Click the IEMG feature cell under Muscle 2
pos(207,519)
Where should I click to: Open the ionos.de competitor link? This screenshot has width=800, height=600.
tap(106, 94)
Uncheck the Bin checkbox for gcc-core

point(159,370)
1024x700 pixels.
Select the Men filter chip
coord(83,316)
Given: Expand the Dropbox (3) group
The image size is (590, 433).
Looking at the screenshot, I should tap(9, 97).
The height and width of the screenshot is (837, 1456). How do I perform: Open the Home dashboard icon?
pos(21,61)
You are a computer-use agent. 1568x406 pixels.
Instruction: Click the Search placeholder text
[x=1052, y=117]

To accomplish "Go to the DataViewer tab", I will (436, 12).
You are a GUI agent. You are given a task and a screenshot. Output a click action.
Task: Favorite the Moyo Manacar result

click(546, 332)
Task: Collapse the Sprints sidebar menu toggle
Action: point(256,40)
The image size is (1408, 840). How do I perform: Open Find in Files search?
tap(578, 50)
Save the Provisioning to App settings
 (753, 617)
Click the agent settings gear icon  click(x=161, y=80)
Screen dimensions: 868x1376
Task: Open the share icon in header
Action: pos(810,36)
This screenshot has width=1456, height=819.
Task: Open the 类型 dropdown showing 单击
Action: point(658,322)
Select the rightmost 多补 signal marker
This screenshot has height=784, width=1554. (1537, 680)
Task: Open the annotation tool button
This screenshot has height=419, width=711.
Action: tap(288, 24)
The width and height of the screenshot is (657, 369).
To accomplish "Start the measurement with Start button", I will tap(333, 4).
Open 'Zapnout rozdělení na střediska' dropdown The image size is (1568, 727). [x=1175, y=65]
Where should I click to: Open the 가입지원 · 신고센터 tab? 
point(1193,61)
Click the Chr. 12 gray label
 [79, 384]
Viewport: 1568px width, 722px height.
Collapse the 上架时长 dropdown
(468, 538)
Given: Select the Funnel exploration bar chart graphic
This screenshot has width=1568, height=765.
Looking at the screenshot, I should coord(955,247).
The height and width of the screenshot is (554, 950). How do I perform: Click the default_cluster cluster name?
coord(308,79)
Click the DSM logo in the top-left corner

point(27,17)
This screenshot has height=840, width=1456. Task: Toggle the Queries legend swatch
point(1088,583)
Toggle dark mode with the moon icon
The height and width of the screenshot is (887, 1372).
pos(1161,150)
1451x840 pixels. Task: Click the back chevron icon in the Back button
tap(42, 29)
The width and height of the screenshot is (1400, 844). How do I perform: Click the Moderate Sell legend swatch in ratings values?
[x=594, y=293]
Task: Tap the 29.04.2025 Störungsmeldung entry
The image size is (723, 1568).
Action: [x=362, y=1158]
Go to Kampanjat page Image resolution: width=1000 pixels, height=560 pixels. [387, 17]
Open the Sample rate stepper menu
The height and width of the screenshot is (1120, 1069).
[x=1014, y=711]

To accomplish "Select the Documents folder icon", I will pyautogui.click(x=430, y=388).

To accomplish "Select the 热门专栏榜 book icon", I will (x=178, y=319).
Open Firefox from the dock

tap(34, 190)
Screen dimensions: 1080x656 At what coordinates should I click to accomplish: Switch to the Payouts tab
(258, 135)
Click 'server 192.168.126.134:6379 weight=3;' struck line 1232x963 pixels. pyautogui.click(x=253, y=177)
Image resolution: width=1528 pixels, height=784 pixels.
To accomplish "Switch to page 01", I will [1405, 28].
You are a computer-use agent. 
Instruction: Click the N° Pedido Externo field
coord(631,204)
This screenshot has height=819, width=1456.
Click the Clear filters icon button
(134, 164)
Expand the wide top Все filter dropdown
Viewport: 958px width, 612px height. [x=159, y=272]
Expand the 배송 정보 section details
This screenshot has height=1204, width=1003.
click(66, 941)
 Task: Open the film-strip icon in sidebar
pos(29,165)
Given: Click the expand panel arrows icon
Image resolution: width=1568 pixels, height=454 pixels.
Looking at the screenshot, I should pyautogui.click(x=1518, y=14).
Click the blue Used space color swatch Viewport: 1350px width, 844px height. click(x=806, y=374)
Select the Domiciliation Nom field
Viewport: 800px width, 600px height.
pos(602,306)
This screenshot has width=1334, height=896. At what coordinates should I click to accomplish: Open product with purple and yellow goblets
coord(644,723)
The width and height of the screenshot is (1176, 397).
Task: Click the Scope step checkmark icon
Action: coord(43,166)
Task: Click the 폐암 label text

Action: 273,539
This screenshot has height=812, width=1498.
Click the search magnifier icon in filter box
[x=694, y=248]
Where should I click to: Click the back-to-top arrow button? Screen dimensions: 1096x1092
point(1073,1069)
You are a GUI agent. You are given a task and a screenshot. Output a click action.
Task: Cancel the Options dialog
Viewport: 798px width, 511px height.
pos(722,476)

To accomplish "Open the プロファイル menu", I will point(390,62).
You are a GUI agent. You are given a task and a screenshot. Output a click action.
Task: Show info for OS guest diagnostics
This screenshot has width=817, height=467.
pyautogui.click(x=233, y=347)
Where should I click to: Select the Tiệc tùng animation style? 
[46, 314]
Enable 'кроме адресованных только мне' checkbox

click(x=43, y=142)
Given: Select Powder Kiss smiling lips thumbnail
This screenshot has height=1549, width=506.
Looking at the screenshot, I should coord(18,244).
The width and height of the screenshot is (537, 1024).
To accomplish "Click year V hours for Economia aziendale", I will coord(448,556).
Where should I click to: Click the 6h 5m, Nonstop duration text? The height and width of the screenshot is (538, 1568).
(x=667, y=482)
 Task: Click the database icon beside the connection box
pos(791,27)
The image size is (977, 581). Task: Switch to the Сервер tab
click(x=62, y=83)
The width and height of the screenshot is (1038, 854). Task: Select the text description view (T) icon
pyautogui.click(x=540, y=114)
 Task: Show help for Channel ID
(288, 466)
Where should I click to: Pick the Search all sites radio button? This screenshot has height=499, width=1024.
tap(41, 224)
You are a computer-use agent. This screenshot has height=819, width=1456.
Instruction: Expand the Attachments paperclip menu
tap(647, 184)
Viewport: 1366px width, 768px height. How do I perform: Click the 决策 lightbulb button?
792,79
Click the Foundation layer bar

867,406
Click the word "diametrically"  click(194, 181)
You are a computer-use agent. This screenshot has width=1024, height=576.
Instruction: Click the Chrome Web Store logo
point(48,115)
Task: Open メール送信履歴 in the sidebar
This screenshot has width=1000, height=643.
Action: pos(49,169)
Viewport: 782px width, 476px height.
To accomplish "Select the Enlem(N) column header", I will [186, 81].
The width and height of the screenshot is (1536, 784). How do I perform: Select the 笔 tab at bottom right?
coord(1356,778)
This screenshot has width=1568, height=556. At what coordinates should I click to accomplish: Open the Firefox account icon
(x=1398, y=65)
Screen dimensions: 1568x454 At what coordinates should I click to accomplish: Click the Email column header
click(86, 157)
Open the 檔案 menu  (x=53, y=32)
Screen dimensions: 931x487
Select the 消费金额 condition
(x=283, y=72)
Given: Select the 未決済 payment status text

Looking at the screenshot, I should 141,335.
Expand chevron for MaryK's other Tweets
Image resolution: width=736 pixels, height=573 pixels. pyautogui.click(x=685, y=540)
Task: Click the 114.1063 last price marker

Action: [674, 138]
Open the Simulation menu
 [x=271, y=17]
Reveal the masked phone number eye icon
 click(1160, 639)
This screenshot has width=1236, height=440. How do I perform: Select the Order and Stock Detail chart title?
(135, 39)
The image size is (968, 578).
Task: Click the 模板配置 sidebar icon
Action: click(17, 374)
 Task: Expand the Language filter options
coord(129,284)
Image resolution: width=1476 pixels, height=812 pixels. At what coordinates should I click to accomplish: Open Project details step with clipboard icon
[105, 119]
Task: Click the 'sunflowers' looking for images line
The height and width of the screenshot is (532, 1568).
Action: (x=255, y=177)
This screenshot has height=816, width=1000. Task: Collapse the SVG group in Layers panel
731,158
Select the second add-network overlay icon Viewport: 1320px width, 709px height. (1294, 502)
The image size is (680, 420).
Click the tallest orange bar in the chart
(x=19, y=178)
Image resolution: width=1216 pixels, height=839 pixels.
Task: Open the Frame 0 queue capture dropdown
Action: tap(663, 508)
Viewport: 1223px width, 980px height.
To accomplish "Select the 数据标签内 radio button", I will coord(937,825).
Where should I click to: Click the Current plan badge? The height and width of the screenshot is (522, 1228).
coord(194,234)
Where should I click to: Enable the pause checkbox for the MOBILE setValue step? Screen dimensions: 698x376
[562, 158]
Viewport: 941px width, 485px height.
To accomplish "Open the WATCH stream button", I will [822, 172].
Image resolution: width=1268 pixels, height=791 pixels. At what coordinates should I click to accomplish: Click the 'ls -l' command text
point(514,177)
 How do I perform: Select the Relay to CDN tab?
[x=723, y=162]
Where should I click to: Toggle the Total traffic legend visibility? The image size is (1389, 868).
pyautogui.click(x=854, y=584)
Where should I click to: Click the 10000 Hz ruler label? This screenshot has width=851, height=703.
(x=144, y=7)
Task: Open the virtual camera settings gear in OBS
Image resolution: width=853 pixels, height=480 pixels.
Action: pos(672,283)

● **What this task involves**
Please convert the lines from the one containing "Given: Select the Funnel" up to and including the one containing "[x=594, y=293]" into a Markdown table with the columns Row and Line, leaving out any blank lines.

● **Full output**
| Row | Line |
|---|---|
| 1 | Given: Select the Funnel exploration bar chart graphic |
| 2 | This screenshot has width=1568, height=765. |
| 3 | Looking at the screenshot, I should coord(955,247). |
| 4 | The height and width of the screenshot is (554, 950). How do I perform: Click the default_cluster cluster name? |
| 5 | coord(308,79) |
| 6 | Click the DSM logo in the top-left corner |
| 7 | point(27,17) |
| 8 | This screenshot has height=840, width=1456. Task: Toggle the Queries legend swatch |
| 9 | point(1088,583) |
| 10 | Toggle dark mode with the moon icon |
| 11 | The height and width of the screenshot is (887, 1372). |
| 12 | pos(1161,150) |
| 13 | 1451x840 pixels. Task: Click the back chevron icon in the Back button |
| 14 | tap(42, 29) |
| 15 | The width and height of the screenshot is (1400, 844). How do I perform: Click the Moderate Sell legend swatch in ratings values? |
| 16 | [x=594, y=293] |